An Interior Ministry inspector general, who refused to be identified, said an aide of Zarqawi was arrested last night in a raid by U.S. and Iraqi special-operations forces. The aide led U.S. and Iraqi officials to a site outside Baghdad, the Interior Ministry official said. After a fierce firefight, authorities entered the site and found the bodies of 13 people. The captured aide identified one as Zarqawi.

The U.S. military said it will give a detailed briefing at 3 p.m., Baghdad time.

The New York Times leadswith State Department and other government officials claiming that the administration’s policy of funding Somali warlords has boomeranged and, as the NYT puts it, “thwarted counterterrorism efforts” while “empowering the same Islamic groups it was intended to marginalize.” The WP leads with the Senate, as expected, shooting down a proposed constitutional amendment to ban gay marriage. Seven Republicans voted against it, while 49 senators, including two Democrats, supported it. Two Republicans who supported the ban in 2004 voted against it this time. The Wall Street Journal’s world-wide newsbox leads with the Senate inching toward a near-repeal of the estate tax. Currently, only estates worth more than $2 million are taxed. A Republican proposal, endorsed by a key Democrat, would raise the threshold to $10 million per couple. The Los Angeles Timesleads with a preview of California’s now-set governor’s race, which will be between Gov. Schwarzenegger and an underwhelming Democrat. USA Todayleads with a trender: States and local governments “across the United States” are “preparing” to rake in a bit of dough by selling off assets such as, in Illinois, a state lottery. 

One State Department diplomat in Africa was reassigned after complaining about the apparently little-considered policy of backing Somali warlords. “They were fully aware that they were doing so without any strategic framework,” said one official. PBS’s NewsHour recently had an extraordinary interview with an official from the first Bush administration who argued that the White House is on the wrong side in Somalia.

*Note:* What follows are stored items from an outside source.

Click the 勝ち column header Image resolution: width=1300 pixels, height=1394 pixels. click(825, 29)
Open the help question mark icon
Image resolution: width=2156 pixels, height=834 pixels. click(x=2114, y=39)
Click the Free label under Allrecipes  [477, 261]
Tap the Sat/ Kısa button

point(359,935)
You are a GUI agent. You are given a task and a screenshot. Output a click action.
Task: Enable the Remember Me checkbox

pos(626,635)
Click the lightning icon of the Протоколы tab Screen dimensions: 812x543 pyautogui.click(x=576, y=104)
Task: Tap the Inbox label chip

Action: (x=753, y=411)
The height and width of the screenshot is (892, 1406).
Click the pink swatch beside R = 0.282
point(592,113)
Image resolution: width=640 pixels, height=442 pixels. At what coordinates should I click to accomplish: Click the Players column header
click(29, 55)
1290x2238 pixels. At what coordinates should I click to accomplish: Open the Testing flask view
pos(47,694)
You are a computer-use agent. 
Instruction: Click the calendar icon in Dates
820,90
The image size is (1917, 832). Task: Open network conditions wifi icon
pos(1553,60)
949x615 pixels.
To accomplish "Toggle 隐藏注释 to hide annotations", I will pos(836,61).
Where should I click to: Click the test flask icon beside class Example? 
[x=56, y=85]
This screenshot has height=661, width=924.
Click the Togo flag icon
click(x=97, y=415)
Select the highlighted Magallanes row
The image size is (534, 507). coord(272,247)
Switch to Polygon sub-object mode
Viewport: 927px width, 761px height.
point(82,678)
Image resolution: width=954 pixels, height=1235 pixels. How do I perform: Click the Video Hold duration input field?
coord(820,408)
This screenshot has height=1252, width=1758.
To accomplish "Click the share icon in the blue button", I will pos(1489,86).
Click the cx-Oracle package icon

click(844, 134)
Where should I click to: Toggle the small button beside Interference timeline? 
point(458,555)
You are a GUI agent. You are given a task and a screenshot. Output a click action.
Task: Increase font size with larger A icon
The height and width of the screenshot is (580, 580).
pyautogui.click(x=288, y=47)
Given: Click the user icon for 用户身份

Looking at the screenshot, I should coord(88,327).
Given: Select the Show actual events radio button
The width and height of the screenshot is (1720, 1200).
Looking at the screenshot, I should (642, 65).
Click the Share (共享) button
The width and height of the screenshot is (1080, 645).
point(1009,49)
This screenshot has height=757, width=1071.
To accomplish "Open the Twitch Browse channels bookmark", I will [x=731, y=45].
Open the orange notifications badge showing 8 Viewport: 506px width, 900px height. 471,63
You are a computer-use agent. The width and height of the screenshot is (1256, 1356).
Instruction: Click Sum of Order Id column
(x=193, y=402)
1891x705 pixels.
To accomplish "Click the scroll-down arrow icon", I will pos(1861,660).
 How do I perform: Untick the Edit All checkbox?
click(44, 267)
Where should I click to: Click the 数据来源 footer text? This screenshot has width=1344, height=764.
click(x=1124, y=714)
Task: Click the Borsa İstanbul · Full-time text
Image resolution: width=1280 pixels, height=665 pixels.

The GOP leadership knew the gay-marriage ban wouldn’t make it. They took it to a vote anyway, as the Post puts it, “to help galvanize their party’s conservative base.” Slate’s Jacob Weisberg argues that the pander won’t pan out.

Most of the papers front the result from Wednesday’s special election in California to replace former congressman Duke Cunningham. In a heavily Republican district, the GOP spent big-time, and its candidate won with 49 percent, while the Democratic candidate got 45 percent (about what Sen. Kerry got there in 2004).

The upshot is clear:

The NYT: “NARROW VICTORY BY G.O.P. SIGNALS FALL PROBLEMS,”

The Post: “VICTORY IN CALIFORNIA CALMS GOP.”

Only the LAT practices some impulse control and makes the common-sense conclusion—yes, there are tea leaves to read, but it’s just one friggin’ race. Can you really separate the local variables from national trends?

The LAT fronts new troubles for Republican Rep. Jerry Lewis, who’s chair of the über-powerful appropriations committee. The feds are investigating Lewis, and now we learn that a defense-contractor-funded PAC sent plenty of checks to Lewis’ stepdaughter. The contractor, of course, was later earmarked for contracts via Lewis’ committee. NBC just interviewed another defense contractor who said Lewis once tried to shake him down.  

Everybody mentions the E.U.’s human rights office concluding that 14 European countries have indeed helped the CIA in one way or another ship terror suspects to secret prisons. It was all part of “a global spider web” for rendition.

Uh, Wha? From the NYT columnist David Brooks’ latest, on Iraq:

One of the paradoxes of this war is that when U.S. forces commit atrocities, we regard it as a defeat for us because we have betrayed our ideals. When insurgents commit atrocities, it is also a defeat for us because of our ineffectiveness in the face of the enemy. Either way, morale suffers and the fighting spirit withers away.

A “paradox of this war”? Really?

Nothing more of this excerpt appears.